Given request.
From the records below, select every line that contains the string "width" and copy it. The match is case-sensitive.

_ _ _ _ _

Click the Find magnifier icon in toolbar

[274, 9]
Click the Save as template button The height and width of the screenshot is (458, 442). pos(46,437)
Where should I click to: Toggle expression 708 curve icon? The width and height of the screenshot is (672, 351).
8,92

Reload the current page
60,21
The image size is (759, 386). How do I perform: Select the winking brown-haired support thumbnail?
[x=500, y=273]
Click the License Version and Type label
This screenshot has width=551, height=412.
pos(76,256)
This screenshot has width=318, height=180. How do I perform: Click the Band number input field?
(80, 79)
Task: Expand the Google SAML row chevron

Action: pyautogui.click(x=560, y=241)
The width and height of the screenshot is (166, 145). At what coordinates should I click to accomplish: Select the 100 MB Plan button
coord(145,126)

_ _ _ _ _

Written response.
Click the Save as template button The height and width of the screenshot is (458, 442). pos(46,437)
Where should I click to: Toggle expression 708 curve icon? The width and height of the screenshot is (672, 351).
This screenshot has width=551, height=412.
This screenshot has width=318, height=180. How do I perform: Click the Band number input field?
The width and height of the screenshot is (166, 145). At what coordinates should I click to accomplish: Select the 100 MB Plan button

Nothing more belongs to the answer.